REQUIREMENT: Render the lines below as a Markdown table with two columns, Row and Line, numbering each row and leaving out blank lines.

Records for locating displayed items
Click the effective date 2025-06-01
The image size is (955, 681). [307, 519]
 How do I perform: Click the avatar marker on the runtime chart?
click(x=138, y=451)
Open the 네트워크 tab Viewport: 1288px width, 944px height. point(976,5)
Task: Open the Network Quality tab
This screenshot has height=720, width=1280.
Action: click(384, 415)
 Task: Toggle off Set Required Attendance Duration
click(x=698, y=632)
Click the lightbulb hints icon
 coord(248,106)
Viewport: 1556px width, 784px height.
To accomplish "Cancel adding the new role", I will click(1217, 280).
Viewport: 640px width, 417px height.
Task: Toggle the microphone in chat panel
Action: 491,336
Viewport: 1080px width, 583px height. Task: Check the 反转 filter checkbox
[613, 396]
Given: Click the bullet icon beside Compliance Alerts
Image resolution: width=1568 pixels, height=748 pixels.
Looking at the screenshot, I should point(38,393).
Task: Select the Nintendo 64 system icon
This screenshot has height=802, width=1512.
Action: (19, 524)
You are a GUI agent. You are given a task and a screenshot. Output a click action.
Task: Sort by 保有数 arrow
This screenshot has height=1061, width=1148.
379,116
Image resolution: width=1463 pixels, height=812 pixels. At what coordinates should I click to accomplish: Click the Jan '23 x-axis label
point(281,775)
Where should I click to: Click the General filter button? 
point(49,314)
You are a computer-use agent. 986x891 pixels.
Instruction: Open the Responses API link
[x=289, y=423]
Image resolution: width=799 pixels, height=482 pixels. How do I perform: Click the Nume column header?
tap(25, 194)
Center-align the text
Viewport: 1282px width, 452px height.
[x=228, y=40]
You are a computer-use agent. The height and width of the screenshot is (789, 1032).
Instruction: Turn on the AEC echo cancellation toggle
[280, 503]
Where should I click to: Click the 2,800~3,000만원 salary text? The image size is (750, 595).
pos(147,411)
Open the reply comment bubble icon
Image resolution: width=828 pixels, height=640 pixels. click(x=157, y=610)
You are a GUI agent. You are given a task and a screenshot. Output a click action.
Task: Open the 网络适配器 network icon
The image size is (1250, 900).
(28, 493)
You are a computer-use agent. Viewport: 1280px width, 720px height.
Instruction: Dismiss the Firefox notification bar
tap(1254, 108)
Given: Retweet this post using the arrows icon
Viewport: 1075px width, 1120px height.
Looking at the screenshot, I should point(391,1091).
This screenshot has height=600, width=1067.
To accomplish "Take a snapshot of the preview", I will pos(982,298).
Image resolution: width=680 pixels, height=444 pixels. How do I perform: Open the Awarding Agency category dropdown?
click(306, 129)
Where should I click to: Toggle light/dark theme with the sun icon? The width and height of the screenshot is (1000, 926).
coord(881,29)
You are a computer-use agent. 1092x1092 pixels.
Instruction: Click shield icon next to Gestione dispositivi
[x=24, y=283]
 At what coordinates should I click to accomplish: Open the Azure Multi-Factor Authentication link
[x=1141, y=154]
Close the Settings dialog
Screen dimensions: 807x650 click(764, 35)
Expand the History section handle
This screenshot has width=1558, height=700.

RESULT:
| Row | Line |
|---|---|
| 1 | Click the effective date 2025-06-01 |
| 2 | The image size is (955, 681). [307, 519] |
| 3 |  How do I perform: Click the avatar marker on the runtime chart? |
| 4 | click(x=138, y=451) |
| 5 | Open the 네트워크 tab Viewport: 1288px width, 944px height. point(976,5) |
| 6 | Task: Open the Network Quality tab |
| 7 | This screenshot has height=720, width=1280. |
| 8 | Action: click(384, 415) |
| 9 |  Task: Toggle off Set Required Attendance Duration |
| 10 | click(x=698, y=632) |
| 11 | Click the lightbulb hints icon |
| 12 |  coord(248,106) |
| 13 | Viewport: 1556px width, 784px height. |
| 14 | To accomplish "Cancel adding the new role", I will click(1217, 280). |
| 15 | Viewport: 640px width, 417px height. |
| 16 | Task: Toggle the microphone in chat panel |
| 17 | Action: 491,336 |
| 18 | Viewport: 1080px width, 583px height. Task: Check the 反转 filter checkbox |
| 19 | [613, 396] |
| 20 | Given: Click the bullet icon beside Compliance Alerts |
| 21 | Image resolution: width=1568 pixels, height=748 pixels. |
| 22 | Looking at the screenshot, I should point(38,393). |
| 23 | Task: Select the Nintendo 64 system icon |
| 24 | This screenshot has height=802, width=1512. |
| 25 | Action: (19, 524) |
| 26 | You are a GUI agent. You are given a task and a screenshot. Output a click action. |
| 27 | Task: Sort by 保有数 arrow |
| 28 | This screenshot has height=1061, width=1148. |
| 29 | 379,116 |
| 30 | Image resolution: width=1463 pixels, height=812 pixels. At what coordinates should I click to accomplish: Click the Jan '23 x-axis label |
| 31 | point(281,775) |
| 32 | Where should I click to: Click the General filter button?  |
| 33 | point(49,314) |
| 34 | You are a computer-use agent. 986x891 pixels. |
| 35 | Instruction: Open the Responses API link |
| 36 | [x=289, y=423] |
| 37 | Image resolution: width=799 pixels, height=482 pixels. How do I perform: Click the Nume column header? |
| 38 | tap(25, 194) |
| 39 | Center-align the text |
| 40 | Viewport: 1282px width, 452px height. |
| 41 | [x=228, y=40] |
| 42 | You are a computer-use agent. The height and width of the screenshot is (789, 1032). |
| 43 | Instruction: Turn on the AEC echo cancellation toggle |
| 44 | [280, 503] |
| 45 | Where should I click to: Click the 2,800~3,000만원 salary text? The image size is (750, 595). |
| 46 | pos(147,411) |
| 47 | Open the reply comment bubble icon |
| 48 | Image resolution: width=828 pixels, height=640 pixels. click(x=157, y=610) |
| 49 | You are a GUI agent. You are given a task and a screenshot. Output a click action. |
| 50 | Task: Open the 网络适配器 network icon |
| 51 | The image size is (1250, 900). |
| 52 | (28, 493) |
| 53 | You are a computer-use agent. Viewport: 1280px width, 720px height. |
| 54 | Instruction: Dismiss the Firefox notification bar |
| 55 | tap(1254, 108) |
| 56 | Given: Retweet this post using the arrows icon |
| 57 | Viewport: 1075px width, 1120px height. |
| 58 | Looking at the screenshot, I should point(391,1091). |
| 59 | This screenshot has height=600, width=1067. |
| 60 | To accomplish "Take a snapshot of the preview", I will pos(982,298). |
| 61 | Image resolution: width=680 pixels, height=444 pixels. How do I perform: Open the Awarding Agency category dropdown? |
| 62 | click(306, 129) |
| 63 | Where should I click to: Toggle light/dark theme with the sun icon? The width and height of the screenshot is (1000, 926). |
| 64 | coord(881,29) |
| 65 | You are a computer-use agent. 1092x1092 pixels. |
| 66 | Instruction: Click shield icon next to Gestione dispositivi |
| 67 | [x=24, y=283] |
| 68 |  At what coordinates should I click to accomplish: Open the Azure Multi-Factor Authentication link |
| 69 | [x=1141, y=154] |
| 70 | Close the Settings dialog |
| 71 | Screen dimensions: 807x650 click(764, 35) |
| 72 | Expand the History section handle |
| 73 | This screenshot has width=1558, height=700. |